Tive de jurar-lhe que não fazia nenhuma piada. Estava falando com uma seriedade total. Expliquei o que acho: — a esposa pode ter qualquer idade e não importa. Mas o marido não pode ser jovem. É trágica a união do homem e da mulher da mesma idade. Falei da minha experiência pessoal. Aos vinte anos eu não sabia como se cumprimenta uma mulher, como se diz “bom dia” a uma mulher, como se olha, ou sorri para uma mulher, como se protege e como se salva uma mulher. Claro que, aos dezessete, vinte anos, o sujeito tem uma plenitude de bárbaro. Mas é uma vitalidade cega, feroz, destrutiva. Quando marido e mulher são jovens a convivência é o próprio inferno. Nunca se improvisou um marido. Marido é métier, é tempo, é virtuosismo, sabedoria, lúcida paciência.
O Neves repetia, fora de si: — “Mas o cara tem quarenta anos!”. Parecia-lhe que, aos quarenta anos, o homem é de uma velhice infinita, milenar. Achei graça no seu terror. Disse-lhe que, a partir dos quarenta, o homem já pode ser marido. Aprendeu fazendo sofrer outras mulheres, dilacerando outras mulheres.

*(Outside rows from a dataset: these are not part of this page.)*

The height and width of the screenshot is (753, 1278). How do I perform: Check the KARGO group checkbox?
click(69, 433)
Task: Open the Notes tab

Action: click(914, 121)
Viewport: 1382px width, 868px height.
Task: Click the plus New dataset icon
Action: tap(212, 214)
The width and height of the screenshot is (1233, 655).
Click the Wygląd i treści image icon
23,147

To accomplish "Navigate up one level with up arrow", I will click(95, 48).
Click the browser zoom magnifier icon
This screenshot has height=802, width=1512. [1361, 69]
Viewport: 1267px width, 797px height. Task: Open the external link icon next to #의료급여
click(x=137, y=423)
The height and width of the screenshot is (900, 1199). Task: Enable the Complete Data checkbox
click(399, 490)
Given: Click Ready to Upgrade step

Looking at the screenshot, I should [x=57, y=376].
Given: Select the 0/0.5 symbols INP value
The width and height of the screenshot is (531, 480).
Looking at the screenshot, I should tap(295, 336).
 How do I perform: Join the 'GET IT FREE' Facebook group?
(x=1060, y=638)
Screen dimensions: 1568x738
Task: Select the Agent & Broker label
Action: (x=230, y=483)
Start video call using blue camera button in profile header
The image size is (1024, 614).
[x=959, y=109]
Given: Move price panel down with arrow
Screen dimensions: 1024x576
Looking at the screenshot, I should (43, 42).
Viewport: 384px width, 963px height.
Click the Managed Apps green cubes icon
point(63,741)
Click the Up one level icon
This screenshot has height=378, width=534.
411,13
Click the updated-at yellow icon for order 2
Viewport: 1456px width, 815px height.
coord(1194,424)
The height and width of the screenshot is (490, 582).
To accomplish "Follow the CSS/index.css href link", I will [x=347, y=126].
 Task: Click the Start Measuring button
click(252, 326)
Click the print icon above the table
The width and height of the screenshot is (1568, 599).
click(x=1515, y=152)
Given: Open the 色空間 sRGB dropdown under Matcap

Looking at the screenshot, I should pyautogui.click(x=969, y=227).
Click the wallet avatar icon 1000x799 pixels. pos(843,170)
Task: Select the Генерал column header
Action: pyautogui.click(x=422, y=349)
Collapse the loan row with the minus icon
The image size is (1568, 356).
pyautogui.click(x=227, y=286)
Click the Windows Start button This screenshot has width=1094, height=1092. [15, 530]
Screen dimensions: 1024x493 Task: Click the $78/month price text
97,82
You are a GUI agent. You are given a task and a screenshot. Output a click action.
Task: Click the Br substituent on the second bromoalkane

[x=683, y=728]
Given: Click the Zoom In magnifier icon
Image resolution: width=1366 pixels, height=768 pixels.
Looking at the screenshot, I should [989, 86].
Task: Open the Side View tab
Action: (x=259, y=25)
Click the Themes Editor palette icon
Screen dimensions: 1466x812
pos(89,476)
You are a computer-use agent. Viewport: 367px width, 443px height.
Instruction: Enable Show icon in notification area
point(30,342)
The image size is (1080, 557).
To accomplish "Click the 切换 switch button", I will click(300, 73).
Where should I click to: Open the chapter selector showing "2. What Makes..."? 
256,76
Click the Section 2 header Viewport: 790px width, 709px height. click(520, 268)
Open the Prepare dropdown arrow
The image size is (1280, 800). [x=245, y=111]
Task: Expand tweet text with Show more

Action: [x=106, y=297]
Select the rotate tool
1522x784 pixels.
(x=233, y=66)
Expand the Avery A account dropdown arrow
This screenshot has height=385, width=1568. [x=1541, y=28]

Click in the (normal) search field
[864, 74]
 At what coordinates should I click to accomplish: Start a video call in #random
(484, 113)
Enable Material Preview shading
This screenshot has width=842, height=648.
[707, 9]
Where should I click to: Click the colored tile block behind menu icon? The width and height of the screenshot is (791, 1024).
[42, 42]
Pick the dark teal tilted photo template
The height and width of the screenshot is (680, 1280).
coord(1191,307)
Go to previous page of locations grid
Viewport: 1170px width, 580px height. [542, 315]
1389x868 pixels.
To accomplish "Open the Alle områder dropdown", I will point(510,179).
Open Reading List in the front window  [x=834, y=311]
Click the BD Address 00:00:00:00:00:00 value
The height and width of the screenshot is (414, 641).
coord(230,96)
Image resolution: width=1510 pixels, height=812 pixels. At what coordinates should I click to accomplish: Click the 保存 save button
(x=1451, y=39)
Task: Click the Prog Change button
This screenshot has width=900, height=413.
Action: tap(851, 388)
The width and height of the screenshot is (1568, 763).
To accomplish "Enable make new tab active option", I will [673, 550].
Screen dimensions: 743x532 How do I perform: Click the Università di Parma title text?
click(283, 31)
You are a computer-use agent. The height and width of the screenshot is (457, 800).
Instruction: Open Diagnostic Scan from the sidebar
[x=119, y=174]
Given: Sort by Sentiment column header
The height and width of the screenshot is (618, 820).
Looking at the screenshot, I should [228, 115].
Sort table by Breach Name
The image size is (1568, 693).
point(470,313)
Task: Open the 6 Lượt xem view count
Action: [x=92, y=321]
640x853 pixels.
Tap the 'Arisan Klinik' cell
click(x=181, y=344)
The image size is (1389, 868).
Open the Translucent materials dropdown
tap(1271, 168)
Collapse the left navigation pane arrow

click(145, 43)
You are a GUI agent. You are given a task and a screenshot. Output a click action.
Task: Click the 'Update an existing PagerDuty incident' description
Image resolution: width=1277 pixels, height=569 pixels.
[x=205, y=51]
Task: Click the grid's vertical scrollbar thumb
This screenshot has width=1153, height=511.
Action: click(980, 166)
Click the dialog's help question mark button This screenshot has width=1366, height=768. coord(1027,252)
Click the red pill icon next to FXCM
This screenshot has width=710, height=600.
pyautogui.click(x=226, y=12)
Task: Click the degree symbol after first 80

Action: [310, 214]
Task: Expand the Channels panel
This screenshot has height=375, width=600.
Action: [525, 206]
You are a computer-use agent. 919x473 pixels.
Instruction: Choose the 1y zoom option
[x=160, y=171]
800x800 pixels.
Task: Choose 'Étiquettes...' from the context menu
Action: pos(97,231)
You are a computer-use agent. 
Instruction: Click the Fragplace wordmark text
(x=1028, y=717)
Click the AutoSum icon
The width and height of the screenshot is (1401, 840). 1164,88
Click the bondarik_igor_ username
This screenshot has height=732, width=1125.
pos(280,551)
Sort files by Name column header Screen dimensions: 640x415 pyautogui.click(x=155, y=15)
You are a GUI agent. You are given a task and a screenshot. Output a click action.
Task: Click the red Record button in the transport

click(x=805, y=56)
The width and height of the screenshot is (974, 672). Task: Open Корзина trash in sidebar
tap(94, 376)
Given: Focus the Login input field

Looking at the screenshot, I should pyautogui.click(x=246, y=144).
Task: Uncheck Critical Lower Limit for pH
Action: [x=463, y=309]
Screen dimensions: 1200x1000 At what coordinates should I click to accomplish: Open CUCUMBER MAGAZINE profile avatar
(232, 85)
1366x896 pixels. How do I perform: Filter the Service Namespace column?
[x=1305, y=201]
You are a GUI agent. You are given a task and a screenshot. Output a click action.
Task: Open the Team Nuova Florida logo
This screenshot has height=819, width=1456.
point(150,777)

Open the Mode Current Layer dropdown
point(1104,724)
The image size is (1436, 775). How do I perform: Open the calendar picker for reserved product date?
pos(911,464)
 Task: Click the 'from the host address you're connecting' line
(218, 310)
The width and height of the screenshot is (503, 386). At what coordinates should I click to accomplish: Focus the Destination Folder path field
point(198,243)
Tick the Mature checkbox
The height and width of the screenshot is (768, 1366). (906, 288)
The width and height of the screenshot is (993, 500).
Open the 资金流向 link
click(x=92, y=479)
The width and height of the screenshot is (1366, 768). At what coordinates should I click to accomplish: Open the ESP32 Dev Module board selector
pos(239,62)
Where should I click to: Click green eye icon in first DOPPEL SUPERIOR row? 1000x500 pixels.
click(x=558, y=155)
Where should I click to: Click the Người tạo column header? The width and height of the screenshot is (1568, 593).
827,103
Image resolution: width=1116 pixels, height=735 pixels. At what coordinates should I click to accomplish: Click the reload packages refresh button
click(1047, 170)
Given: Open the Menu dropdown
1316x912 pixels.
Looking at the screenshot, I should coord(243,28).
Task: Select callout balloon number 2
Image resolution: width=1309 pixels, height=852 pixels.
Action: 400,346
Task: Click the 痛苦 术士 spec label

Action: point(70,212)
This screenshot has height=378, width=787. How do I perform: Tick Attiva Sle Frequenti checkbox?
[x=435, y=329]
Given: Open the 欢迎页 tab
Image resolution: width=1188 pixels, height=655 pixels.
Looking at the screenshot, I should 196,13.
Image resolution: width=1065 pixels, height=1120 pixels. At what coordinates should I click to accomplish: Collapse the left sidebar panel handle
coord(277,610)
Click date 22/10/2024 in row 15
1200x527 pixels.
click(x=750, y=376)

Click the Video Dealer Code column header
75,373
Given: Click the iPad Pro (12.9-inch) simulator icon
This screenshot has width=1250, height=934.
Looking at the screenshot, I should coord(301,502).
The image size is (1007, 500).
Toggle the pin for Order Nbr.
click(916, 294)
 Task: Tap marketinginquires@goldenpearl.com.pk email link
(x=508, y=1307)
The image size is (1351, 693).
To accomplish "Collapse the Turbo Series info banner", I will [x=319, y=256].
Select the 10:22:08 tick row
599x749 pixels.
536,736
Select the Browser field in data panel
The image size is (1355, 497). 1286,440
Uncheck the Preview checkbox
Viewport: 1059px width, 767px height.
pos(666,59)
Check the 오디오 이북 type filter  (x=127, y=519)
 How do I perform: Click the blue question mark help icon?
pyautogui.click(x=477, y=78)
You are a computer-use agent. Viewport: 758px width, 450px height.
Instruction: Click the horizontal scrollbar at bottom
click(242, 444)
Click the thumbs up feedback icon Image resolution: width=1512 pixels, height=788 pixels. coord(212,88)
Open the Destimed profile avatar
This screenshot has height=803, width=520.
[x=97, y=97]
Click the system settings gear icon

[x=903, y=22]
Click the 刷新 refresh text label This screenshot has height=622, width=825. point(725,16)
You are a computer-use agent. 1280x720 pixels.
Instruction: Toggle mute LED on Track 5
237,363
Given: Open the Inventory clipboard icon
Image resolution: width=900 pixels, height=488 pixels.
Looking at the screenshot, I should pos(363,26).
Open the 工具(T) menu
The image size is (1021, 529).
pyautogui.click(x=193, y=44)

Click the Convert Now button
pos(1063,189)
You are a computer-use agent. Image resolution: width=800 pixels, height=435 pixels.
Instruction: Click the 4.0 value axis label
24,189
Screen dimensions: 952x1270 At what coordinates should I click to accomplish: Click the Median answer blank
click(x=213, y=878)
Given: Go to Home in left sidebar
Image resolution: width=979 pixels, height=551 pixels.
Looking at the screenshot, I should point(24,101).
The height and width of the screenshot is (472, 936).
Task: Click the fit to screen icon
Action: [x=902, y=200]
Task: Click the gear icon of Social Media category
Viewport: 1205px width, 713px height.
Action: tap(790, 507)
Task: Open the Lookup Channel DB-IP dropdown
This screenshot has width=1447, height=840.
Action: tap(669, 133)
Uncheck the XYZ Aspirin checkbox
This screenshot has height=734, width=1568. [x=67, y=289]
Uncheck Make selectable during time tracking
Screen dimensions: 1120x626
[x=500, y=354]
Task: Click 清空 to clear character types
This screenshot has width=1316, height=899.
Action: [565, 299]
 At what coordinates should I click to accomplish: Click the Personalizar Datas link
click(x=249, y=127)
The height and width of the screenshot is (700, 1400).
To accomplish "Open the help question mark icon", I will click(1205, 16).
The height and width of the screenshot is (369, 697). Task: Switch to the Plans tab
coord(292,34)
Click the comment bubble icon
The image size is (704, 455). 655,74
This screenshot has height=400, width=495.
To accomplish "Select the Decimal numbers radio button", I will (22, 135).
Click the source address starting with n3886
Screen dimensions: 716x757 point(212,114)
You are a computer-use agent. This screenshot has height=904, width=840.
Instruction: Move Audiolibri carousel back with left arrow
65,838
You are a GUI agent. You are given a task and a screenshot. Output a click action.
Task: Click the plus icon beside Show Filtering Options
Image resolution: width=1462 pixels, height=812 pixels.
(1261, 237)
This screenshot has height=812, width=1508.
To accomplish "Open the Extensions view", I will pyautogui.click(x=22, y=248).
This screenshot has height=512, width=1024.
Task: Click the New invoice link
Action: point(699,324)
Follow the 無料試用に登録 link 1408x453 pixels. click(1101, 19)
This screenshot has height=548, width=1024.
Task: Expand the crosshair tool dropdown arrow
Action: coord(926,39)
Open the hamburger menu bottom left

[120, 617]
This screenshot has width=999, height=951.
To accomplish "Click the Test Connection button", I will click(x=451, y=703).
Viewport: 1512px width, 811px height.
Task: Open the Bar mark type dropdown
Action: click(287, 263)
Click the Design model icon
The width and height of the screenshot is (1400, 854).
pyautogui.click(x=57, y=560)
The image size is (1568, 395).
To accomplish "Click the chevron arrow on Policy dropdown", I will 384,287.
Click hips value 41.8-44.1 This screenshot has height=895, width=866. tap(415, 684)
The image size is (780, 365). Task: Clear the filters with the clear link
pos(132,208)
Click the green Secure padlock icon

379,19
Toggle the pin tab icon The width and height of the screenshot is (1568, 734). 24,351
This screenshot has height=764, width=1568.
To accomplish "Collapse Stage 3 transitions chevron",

Ao passo que, aos vinte, com a sua feroz vitalidade sem alma, ele pode ser tudo, menos marido. Não tem nem alma, porque a alma vem depois, vem com o tempo. Neves ouvia, atônito. Por fim, admitiu: — “Realmente, aos vinte anos eu era uma boa besta”. E pergunta, quase convertido: — “Quer dizer que não é uma desgraça?”. Só faltei jurar: — “Uma sorte grande”. O outro já sorria. E quando, brincando, disse-lhe “até aí morreu o Neves”, riu, escarlate de prazer. Voltava a ser o feliz Neves. Estendeu-me a mão suada, radiante de ter um nome que era um trocadilho, uma piada.